[governance] Inputs for synthesis paper

McTim dogwallah at gmail.com
Thu Sep 4 00:44:36 EDT 2008


Hello,

On Wed, Sep 3, 2008 at 10:45 PM, Hanane Boujemi <hananeb at diplomacy.edu> wrote:
>
> Parminder and all,
>
> Indeed, my suggestion of the right of a multilingual Internet is purely
> reflecting the concern of a minority of Internet users who are not able to
> benefit fully of  what Internet can offer.

minority or majority?

The reason lies behind the fact
> that there is a clear lack of reliable online content in languages like
> Arabic. The UNESCO is working on many projects to promote this concept and
> other organizations who are obviously concerned.

perhaps UNESCO is "working" on it, could you point me to tangible results?

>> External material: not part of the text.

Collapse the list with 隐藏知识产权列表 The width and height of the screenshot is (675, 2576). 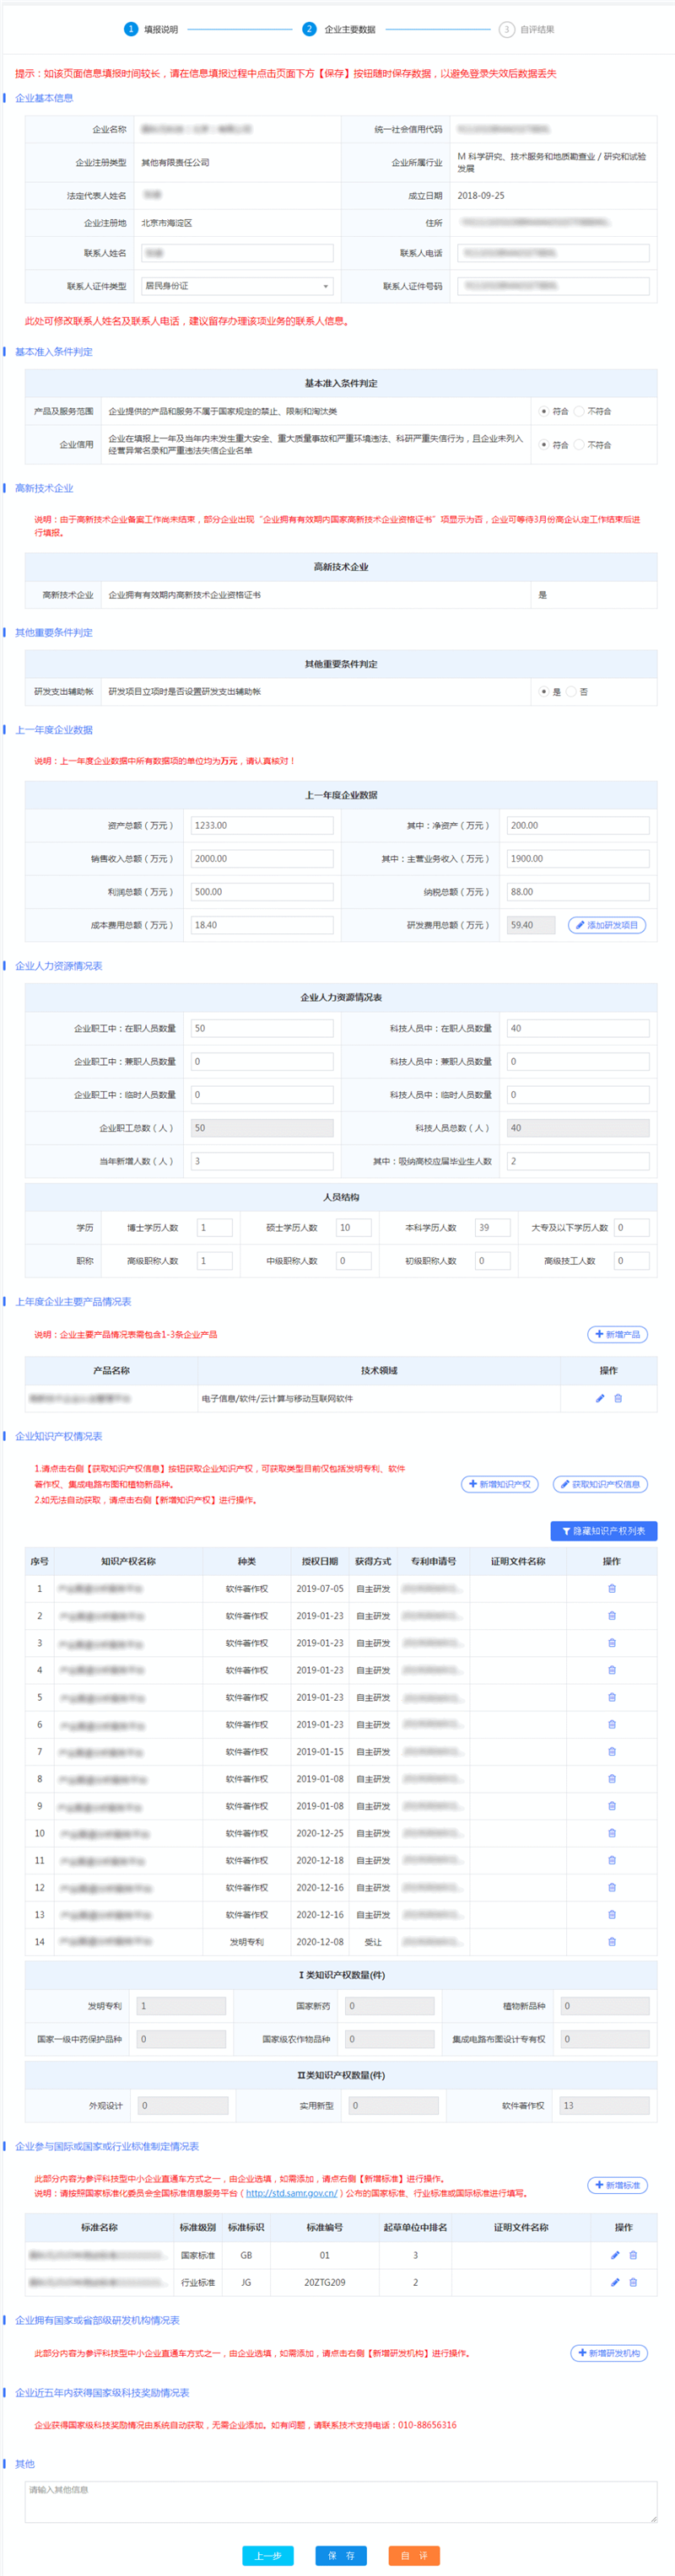click(x=603, y=1531)
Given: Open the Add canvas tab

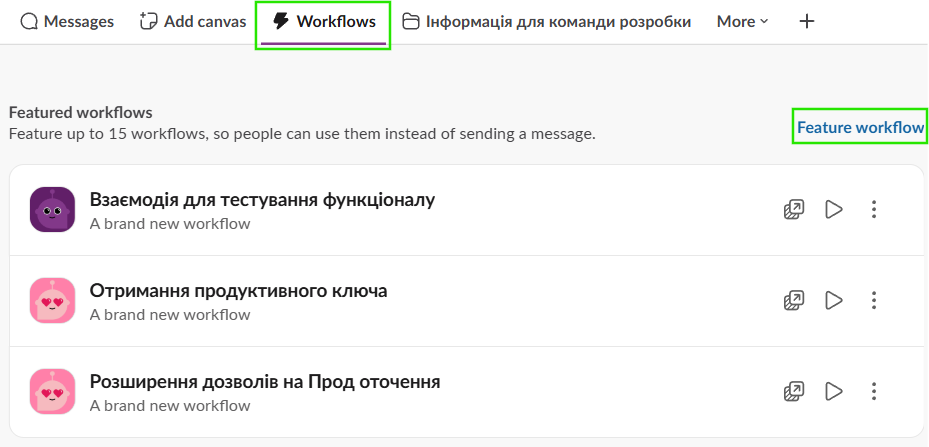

The results I see from here are done largely by corporations,
including M$ applications and OS and online content translators:
(http://www.google.com/transconsole/giyl/check/status)
http://www.google.com/translate_t#
http://babelfish.yahoo.com/
etc., with some notable achievements done by CS/academia
(http://translate.org.za/), and ICANNs work on IDNs.

>
> The reason why I think a multilingual Internet might be included as right
> (if we all agree)

which we seemingly don't, which was Milton's point.

 is to engage as many parties or stakeholders in  making
> this concept a reality.

That's all well and good, a laudable goal.  However, if asking for it
a "right" turns off CS ppl like me, Milton and JH, imagine what it
would look like to gov't types?


>
> As a native Arabic speaker using Internet for at least 12 hours a day, I
> mostly rely on English online content for the simple reason that content in
> Arabic is scarce (at least for the subjects I am interested in).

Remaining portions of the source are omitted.